I can appreciate the you feel exhausted with all this- just living with symptoms is bad enough I know from experience, without having to fight for each step & getting nowhere with doctors…
Will pray that you can get some help soon, & sending you a hug…
Thanks all for all the great advice. I think given what I’ve heard and talked about Hepworth is the guy, I just wanna get in asap. I really wanna get things back on track. I feel like hell.
He is very busy but has bumped one member up because of his situation…
@Msdstc I am not surprised that they did not even bother to look deeper for the clots. I do not know whether this behavior is the result of incompetence or negligence or both. I went through similar process getting diagnosed with Vascular Eagle. Too bad we had to play radiologists.
Question, I know you are seeking revision surgery but with the clot present, isn’t there a risk that the clot might get dislodged from the IJV during the operation since they will push/pull the IJV a lot during the surgery and travel down to the heart area to potentially cause pulmonary embolism which is life threatening condition. Or they have contingency plan if that was to occur during the operation. I know they usually administer blood thinning medication but still don’t know how that will prevent it.
From my understanding the clot is more or less part of the vessel now and it won’t ever move unless somebody goes in there and removes it. That’s why I need the vessel freed up first. It’s been done but it’s extremely rare to go in and remove a clot from the jugular bulb, my doctor is ready to go but need to get cleared out first.

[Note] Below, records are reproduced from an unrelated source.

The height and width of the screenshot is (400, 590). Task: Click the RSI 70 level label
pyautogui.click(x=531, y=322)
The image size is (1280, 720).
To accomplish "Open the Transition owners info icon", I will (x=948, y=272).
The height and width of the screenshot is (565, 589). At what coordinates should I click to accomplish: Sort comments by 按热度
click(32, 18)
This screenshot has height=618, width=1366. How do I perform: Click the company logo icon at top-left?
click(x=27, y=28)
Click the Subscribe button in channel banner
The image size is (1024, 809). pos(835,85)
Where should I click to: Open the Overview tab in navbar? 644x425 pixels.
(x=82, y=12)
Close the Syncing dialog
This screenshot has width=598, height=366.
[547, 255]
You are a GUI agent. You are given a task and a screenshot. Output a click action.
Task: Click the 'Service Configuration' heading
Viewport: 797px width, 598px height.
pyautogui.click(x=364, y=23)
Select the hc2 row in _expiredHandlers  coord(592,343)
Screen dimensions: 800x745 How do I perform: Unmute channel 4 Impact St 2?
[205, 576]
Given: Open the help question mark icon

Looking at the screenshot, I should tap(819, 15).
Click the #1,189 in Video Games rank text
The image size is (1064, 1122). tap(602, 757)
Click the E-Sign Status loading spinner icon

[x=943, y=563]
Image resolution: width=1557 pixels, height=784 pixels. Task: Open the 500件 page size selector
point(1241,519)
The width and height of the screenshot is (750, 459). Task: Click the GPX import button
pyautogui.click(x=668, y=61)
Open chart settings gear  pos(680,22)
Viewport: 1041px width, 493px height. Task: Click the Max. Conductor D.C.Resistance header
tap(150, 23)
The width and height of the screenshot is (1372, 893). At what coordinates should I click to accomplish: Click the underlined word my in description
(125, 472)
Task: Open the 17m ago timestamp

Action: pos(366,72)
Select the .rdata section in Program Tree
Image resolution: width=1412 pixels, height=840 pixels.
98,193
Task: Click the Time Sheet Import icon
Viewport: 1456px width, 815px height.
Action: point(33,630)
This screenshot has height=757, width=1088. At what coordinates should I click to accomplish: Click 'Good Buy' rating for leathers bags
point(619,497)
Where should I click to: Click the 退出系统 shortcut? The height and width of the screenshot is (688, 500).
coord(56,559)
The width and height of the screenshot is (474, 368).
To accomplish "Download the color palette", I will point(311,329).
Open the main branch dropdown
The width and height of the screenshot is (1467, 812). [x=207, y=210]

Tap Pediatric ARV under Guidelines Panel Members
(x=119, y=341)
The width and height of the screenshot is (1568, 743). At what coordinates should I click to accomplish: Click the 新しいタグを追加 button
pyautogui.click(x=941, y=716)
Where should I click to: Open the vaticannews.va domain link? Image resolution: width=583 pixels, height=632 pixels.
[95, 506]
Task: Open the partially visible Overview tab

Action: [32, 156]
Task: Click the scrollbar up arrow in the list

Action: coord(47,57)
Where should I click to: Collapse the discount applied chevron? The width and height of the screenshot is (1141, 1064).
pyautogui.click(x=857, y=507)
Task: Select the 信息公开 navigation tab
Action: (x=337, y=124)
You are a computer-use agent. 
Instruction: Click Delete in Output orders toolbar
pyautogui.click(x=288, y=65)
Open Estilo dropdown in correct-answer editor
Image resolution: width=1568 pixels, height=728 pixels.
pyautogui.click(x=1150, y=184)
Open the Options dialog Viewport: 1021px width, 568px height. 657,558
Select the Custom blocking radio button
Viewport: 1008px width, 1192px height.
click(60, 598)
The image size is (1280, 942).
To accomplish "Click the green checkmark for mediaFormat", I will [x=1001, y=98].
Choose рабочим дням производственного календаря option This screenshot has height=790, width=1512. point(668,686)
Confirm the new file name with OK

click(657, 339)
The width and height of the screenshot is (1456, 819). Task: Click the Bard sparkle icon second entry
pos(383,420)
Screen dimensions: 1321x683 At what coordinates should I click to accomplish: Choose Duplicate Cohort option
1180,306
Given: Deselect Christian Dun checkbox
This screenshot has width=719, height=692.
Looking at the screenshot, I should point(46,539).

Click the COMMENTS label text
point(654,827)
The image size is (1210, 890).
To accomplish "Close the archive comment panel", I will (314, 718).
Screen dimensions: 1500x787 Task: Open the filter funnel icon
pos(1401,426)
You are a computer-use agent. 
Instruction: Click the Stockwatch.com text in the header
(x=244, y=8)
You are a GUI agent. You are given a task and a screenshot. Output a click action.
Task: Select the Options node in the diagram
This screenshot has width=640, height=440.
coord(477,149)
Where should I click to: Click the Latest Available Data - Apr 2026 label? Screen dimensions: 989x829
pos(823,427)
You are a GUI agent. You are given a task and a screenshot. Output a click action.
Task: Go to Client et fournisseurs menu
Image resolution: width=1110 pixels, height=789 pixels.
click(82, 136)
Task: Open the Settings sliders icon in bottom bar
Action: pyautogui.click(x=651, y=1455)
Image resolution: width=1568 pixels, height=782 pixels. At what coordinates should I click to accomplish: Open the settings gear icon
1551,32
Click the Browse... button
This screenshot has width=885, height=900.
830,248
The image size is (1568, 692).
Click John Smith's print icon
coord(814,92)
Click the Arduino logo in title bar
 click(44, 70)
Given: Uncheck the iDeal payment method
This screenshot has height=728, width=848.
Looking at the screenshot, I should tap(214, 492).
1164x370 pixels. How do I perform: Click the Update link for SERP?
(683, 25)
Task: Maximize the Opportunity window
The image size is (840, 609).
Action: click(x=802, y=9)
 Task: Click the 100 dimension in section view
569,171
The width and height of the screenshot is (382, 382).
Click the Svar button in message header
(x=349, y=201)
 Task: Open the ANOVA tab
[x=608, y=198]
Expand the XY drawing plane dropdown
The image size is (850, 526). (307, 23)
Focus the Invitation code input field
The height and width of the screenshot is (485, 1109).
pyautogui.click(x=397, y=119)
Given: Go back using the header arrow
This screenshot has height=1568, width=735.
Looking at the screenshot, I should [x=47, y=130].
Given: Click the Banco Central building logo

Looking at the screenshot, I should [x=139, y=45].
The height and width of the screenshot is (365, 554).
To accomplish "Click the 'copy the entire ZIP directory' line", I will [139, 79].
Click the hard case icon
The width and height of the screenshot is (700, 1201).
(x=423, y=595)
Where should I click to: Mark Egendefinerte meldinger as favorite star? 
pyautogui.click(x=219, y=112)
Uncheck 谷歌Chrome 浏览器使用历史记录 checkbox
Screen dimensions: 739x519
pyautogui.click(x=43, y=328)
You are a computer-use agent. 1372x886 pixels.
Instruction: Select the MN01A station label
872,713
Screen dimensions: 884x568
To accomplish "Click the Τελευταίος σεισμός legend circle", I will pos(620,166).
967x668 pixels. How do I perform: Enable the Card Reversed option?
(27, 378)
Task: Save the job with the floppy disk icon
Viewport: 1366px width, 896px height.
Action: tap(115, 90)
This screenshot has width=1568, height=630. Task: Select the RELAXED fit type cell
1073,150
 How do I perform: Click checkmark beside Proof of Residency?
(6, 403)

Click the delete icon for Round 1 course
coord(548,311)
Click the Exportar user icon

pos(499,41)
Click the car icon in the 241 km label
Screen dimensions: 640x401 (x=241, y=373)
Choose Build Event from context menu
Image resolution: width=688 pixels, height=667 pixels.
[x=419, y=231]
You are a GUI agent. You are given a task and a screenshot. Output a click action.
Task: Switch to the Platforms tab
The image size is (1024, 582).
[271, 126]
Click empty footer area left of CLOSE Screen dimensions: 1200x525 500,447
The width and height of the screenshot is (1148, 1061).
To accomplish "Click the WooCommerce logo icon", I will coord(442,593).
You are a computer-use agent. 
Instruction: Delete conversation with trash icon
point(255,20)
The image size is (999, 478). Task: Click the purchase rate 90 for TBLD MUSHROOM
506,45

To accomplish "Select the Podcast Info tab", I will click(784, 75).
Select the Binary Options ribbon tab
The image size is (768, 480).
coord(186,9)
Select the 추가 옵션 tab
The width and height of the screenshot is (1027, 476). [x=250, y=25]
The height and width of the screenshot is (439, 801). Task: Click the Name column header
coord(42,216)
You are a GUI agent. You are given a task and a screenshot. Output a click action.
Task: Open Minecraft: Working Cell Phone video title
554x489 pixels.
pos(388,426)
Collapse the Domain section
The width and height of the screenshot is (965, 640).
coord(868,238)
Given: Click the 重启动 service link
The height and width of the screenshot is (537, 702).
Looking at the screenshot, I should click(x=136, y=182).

Doctors know the best (not always based on my experience) but I would proceed with caution. If the clot is at jugular bulb which is above the C1 level, can’t the clot removal be done prior to the surgery though I know the compression of the styloid process might hinder that but if it is small, they can potentially remove it. They put Catheter with Manometry Wires in there which is thick wire all the time when they are assessing blood flow in the stenotic area. Anyways, wish you all the best hope Dr. Hepworth will proceed with minimal movements on the jugular vein to be on the safe side.
Dr. Hepwroth does his ES surgeries for vascular ES w/ a vascular surgeon alongside him. He also does significant vascular testing in advance of surgery to make sure he knows what the full situation is. He would be cautious in your situation.
If I understood your last post correctly, it sounds like you have someone more local to you who is willing to do the clot removal. That is excellent as you can go into ES surgery w/ less risk then.
Do call Dr. Hep in the new year to get on his schedule. You will have to fly there for a consult w/ his NP first. After that he will do a video consult w/ you. This order of things sounds a bit indirect but it’s how he rolls. His NP is reportedly (repeatedly!) AMAZING so you won’t feel like it’s time or trip wasted.
That does sound like a ton to fly out, fly back, then back out but if it’s the only way maybe that’ll be my only option 
Since you’ll be sending your scans & reports to Dr. Hepworth’s office before you go to your first consult, he/his office will hopefully (you can ask for this) schedule any additional testing he wants when you’re there for the consult. That will help compress your travels.